ENTRIES =
◆ ◆ ◆ ◆

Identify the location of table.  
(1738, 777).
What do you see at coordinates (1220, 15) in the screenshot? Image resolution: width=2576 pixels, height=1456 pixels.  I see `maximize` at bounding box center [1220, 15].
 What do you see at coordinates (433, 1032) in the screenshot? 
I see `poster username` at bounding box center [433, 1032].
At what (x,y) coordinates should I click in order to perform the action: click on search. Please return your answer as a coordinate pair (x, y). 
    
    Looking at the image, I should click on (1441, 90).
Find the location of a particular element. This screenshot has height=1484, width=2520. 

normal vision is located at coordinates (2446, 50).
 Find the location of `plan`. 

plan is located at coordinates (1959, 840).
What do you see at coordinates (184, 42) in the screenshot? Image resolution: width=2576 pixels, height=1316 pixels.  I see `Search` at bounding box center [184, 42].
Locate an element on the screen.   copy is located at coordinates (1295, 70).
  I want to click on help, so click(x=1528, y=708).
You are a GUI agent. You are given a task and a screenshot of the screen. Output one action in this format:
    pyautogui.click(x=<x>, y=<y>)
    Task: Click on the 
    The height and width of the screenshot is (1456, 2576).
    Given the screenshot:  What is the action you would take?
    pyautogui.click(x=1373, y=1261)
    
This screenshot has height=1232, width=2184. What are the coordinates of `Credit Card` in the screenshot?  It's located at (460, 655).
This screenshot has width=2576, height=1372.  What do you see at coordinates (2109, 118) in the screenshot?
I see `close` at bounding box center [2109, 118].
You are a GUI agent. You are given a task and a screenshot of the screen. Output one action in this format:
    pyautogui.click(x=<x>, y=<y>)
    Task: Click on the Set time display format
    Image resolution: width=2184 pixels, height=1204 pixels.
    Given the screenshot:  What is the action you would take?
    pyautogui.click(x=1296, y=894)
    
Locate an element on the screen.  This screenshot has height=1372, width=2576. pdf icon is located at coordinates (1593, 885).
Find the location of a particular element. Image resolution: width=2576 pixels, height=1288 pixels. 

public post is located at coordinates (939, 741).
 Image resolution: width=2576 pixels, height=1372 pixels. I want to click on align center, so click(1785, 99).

◆ ◆ ◆ ◆

Collect every row above that contains the string "location", and copy each one in full. Treat uppercase and lowercase letters as distinct.

Identify the location of table.  
Find the location of a particular element. This screenshot has height=1484, width=2520. 
 Find the location of `plan`. 
Find the location of a particular element. Image resolution: width=2576 pixels, height=1288 pixels. 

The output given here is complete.